Director Walter Forde’s original 1931 The Ghost Train is the second version (after a 1927 silent) of playwright Arnold Ridley’s classic stage farcical thriller about stranded travellers, a detective in disguise and smugglers at a ‘haunted’ rail station in deepest Cornwall.
It is reputed as a first-class vehicle for Jack Hulbert and Cicely Courtneidge, with an amusing villainous turn by Donald Calthrop as the smuggling stationmaster, and splendidly handled by comedy expert Forde.
But apparently no full print now exists, though five reels survive in vision and two of the reels are complete with their soundtrack too.
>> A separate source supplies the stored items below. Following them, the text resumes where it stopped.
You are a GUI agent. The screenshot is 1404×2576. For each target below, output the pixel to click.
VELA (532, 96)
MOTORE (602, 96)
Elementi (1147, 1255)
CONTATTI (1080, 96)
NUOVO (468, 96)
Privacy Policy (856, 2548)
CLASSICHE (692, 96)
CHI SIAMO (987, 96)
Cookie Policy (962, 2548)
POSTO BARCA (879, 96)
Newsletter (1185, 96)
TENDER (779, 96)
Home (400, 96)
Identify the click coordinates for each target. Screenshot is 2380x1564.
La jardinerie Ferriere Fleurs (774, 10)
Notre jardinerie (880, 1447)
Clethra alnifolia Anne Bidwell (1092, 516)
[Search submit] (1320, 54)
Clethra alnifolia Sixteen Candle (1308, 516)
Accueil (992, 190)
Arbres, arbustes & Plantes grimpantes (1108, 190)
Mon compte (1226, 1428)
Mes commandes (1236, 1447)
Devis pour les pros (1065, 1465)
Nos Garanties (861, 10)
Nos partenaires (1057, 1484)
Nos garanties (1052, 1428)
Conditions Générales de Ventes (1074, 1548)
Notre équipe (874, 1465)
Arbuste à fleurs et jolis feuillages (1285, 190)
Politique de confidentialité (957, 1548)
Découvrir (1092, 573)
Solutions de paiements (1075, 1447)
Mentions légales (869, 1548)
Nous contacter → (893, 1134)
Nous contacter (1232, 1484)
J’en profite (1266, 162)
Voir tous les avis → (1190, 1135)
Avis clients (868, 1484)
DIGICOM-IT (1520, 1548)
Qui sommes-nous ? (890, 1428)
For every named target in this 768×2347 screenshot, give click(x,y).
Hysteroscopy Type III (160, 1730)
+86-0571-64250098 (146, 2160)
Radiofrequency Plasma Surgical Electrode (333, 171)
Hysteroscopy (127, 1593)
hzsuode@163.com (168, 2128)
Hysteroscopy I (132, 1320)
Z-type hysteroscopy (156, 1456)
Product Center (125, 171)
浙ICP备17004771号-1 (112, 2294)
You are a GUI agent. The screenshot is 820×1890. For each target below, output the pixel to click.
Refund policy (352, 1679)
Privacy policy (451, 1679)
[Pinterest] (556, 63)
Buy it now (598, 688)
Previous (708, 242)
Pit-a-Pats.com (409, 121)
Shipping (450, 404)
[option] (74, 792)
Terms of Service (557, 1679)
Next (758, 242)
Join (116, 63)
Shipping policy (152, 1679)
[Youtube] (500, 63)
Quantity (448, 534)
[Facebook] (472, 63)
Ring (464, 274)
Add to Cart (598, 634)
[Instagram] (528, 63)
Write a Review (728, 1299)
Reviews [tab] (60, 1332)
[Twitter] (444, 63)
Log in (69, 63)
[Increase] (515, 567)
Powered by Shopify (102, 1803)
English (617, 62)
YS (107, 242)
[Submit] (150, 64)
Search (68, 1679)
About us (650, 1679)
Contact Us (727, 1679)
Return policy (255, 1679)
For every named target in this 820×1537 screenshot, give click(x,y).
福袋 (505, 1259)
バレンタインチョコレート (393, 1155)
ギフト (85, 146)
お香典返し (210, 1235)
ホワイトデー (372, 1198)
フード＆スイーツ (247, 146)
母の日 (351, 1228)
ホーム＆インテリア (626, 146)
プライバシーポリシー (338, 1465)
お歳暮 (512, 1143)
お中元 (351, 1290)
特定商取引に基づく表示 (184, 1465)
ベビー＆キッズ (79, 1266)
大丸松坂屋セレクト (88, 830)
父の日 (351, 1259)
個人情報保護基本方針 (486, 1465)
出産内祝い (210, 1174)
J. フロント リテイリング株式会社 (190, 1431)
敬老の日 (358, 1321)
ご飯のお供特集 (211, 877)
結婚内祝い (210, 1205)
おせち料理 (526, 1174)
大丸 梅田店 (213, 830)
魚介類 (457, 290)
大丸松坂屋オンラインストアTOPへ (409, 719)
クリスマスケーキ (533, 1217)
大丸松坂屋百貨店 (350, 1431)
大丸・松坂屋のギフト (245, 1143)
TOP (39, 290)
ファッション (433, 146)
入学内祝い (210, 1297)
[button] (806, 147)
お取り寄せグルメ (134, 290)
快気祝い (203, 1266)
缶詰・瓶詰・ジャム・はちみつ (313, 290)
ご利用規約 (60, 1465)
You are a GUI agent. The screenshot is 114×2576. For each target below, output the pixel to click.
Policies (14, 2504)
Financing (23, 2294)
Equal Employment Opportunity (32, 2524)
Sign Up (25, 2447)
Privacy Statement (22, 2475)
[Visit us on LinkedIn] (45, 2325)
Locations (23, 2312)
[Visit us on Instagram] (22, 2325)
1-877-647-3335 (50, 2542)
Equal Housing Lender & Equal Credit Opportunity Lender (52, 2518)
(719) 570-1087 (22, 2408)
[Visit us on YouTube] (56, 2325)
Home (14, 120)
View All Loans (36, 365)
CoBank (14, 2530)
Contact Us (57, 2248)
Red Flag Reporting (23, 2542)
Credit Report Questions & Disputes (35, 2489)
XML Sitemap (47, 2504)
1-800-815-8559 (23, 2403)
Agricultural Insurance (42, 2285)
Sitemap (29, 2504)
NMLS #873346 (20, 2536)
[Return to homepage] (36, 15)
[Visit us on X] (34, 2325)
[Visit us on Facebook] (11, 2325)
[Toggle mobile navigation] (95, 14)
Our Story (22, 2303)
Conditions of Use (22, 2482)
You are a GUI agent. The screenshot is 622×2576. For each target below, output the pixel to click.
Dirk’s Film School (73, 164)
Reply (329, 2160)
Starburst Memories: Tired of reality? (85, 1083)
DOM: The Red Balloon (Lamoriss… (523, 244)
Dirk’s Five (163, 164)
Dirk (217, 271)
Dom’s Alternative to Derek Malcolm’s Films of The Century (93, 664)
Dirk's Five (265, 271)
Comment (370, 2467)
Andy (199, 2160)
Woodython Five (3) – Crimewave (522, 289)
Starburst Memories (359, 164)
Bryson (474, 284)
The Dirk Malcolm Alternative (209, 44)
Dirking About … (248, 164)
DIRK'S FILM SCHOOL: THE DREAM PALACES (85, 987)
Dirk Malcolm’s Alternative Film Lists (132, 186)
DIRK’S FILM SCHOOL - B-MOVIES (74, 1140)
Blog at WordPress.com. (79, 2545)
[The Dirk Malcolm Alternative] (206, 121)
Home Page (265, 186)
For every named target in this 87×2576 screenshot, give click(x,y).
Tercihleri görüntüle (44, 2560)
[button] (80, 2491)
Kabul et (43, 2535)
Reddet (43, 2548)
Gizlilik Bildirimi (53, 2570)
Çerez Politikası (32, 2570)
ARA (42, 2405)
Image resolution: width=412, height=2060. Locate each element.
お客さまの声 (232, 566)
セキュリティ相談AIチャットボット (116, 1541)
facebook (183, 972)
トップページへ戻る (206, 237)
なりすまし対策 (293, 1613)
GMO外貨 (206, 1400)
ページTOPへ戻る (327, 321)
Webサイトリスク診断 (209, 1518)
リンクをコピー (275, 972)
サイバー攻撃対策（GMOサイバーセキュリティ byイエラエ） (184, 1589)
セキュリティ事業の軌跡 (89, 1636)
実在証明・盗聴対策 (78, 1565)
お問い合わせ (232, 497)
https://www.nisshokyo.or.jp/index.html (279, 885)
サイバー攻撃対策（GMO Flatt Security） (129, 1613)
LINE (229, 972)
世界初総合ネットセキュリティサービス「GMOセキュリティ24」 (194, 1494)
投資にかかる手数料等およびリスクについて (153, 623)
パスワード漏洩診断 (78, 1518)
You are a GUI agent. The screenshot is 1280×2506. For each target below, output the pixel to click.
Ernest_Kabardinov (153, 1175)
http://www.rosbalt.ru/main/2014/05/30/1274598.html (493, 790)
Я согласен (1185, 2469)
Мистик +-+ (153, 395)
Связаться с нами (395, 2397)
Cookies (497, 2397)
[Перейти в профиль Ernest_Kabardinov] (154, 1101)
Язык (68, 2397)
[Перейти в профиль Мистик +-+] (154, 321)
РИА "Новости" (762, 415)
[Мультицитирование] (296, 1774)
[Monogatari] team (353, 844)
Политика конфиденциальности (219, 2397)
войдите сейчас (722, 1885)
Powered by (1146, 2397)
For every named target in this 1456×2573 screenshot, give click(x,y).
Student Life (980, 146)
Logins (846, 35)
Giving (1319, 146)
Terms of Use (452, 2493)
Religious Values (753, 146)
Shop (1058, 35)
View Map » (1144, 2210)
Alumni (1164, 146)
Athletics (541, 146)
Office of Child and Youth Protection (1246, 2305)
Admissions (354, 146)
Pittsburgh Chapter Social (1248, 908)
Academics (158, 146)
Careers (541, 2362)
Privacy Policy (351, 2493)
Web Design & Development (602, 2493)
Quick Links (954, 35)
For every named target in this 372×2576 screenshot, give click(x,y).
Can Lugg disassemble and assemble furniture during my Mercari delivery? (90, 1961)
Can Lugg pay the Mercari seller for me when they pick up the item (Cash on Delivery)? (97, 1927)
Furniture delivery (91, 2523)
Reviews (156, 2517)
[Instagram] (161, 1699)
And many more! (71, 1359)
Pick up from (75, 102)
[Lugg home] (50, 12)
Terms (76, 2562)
The surviving film is missing its first reel and comes only with reels two, three, six (all silent), and the two final reels seven and eight both with sound. This was rescued from a decayed state as a result of a 1992 British Film Institute campaign to locate missing movies.
The remnants are on You Tube. https://www.youtube.com/watch?v=IFybQL9v6XA
Regarded as a film classic, it was remade by Walter Forde in 1941, again as The Ghost Train, with a wartime tweak.
The playwright Arnold Ridley (1896–1984) became a TV star in his old age, playing Private Godfrey in all 80 episodes of Dad’s Army (1968-1977).